Part XXIV: Heeding God's Roles For Men And Women In The Church

(1 Corinthians 11:2-16)


I.                 Introduction

A.    Paul had to address Christian liberty on the issue of the role of women in Church worship, for the Corinthians had become so self-indulgent that some women were not acting in an edifying way in the worship services.

B.     Paul corrected this matter, revealing important guidelines on the role of women for our insight (as follows):

II.              Heeding God's Roles For Men And Women In The Church, 1 Corinthians 11:2-16.

A.    Paul began his discussion on the sensitive topic of the roles of women and men in the Church by complimenting his readers on their loyalty to heeding his former teachings, 1 Corinthians 11:2.

B.     However, moving from this compliment to an area of need in the body at Corinth, Paul established the divine administrative order for the role and the state of women and men in the Church in 1 Corinthians 11:3:

1.      First, God the Father is the head of Christ, 1 Corinthians 11:3c.

2.      Second, Christ is the head of every man, 1 Corinthians 11:3a.

3.      Third, the man is the head of the woman, 1 Corinthians 11:3b.

C.     Accordingly, Paul claimed that every man who prayed or prophesied in the Church meeting having his head covered like a woman customarily did dishonored his head while every woman praying or prophesying with her head uncovered did so shamefully as if she were clean shaven in her head, 1 Corinthians 11:4-5.

D.    Some teach that this directive meant there is an intrinsic identification of a woman with a head covering, not just a cultural one, that women today should cover their heads in Church.  However, we differ with this belief:

1.      Genesis 2:21-25 reveals that when God created and brought the woman to the man, they were both naked, so the woman did not have her head covered as she was not intrinsically indecent, meaning head coverings contained the cultural meaning in Paul's era that a woman was correctly submissive to the man! 

2.      Some may claim that as man fell into sin, the head covering became intrinsically required for the woman as a sign of her submission, but God had already put the woman in submission to the man back at creation:

                             a.         God brought Eve to Adam so he could name her, indicating his sovereignty over her, Gen. 2:22, 19. 

                            b.         Also, Paul in 1 Timothy 2:12-13 appealed to creation as the basis for women being subject to men today.

E.     As such, Paul emphasized in 1 Corinthians 11:6-7 and 11:13-15 the importance of women observing this cultural norm of his day in order to signify their submissive role to men in Church worship services.

F.      Paul added that the woman came from the man, not the other way around, for Eve was made from Adam's rib, and the woman, Eve, was created for the man, Adam, indicating the need for women to heed their role of ministering in submission to and for their husbands, 1 Corinthians 11:8-9; Ephesians 5:22.

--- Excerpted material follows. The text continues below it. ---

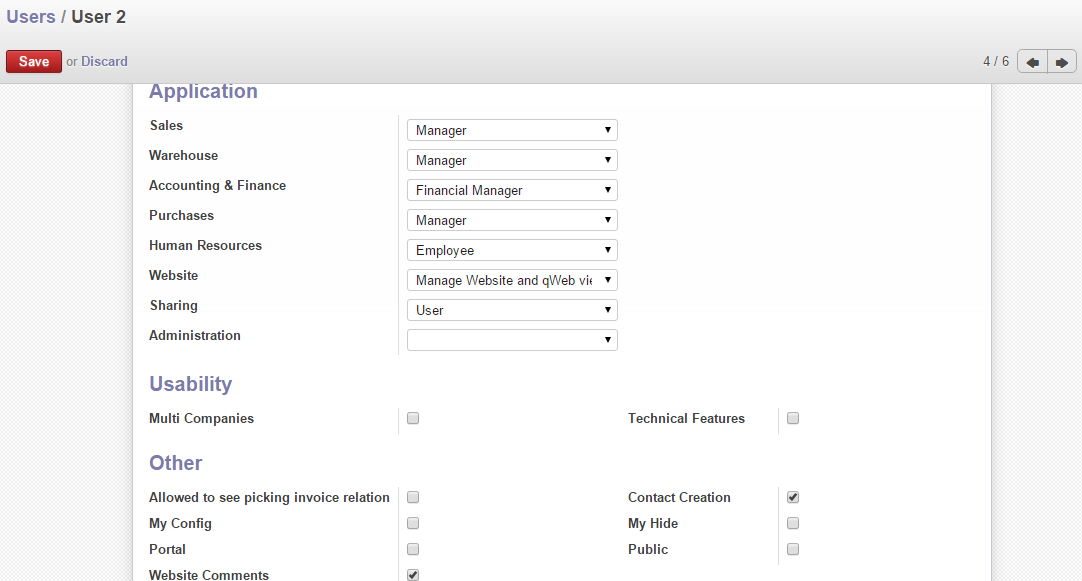Return to the Users list via breadcrumb
The height and width of the screenshot is (581, 1082).
31,17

G.    Paul's statement that the woman ought to have "authority" figuratively "over" (epi, U. B. S. Grk. N. T., 1966, p. 603; Arndt & Gingrich, A Grk.-Eng. Lex. of the N. T., 1967, p. 285-289) her head because of the angels in 1 Corinthians 11:10 NIV, ESV is hard to understand, but it most likely means that God's holy angels observe believers in worship and would be offended if a woman did not function in submission to men in the Church worship services, Bible Know. Com., N. T., p. 529; Ryrie Study Bible, KJV, 1978, ftn. to 1 Corinthians 11:10.

H.    To balance his call for women to submit to men, Paul extolled the lofty value of both women and men, for both genders come into existence in part by way the respective opposite gender, 1 Corinthians 11:11-12.

I.        Paul's statements in 1 Corinthians 11:13-15 on the indecency of women praying to God with their head uncovered and men having long hair reflect the era's cultural rules, meaning the believer must watch that he presents himself in his cultural context in an honorable way.  Long hair for men has become increasingly tolerated today, but Paul implies the natural argument against it: the development of male pattern baldness as men age argues for the need for them to wear their hair short lest they look dishonorable in any culture!

J.       Paul closed this section by stating that in no other Church were women customarily praying or prophesying with their heads uncovered, so the Corinthians were to align with this Christian norm, 1 Corinthians 11:16.


Lesson: God directs that we believers in our Church worship must function aligned with God the Father as our Ultimate Head, Christ as our Head under the Father, men as our heads under the Father and Christ and women under the headship of the man, Christ and God the Father.  This order is to be reflected in our cultural practices.


Application: May we align with the order God assigns us as to our role as men and women in our Church services, for this affects not only our testimony before the world and other believers, but before God and the holy angels.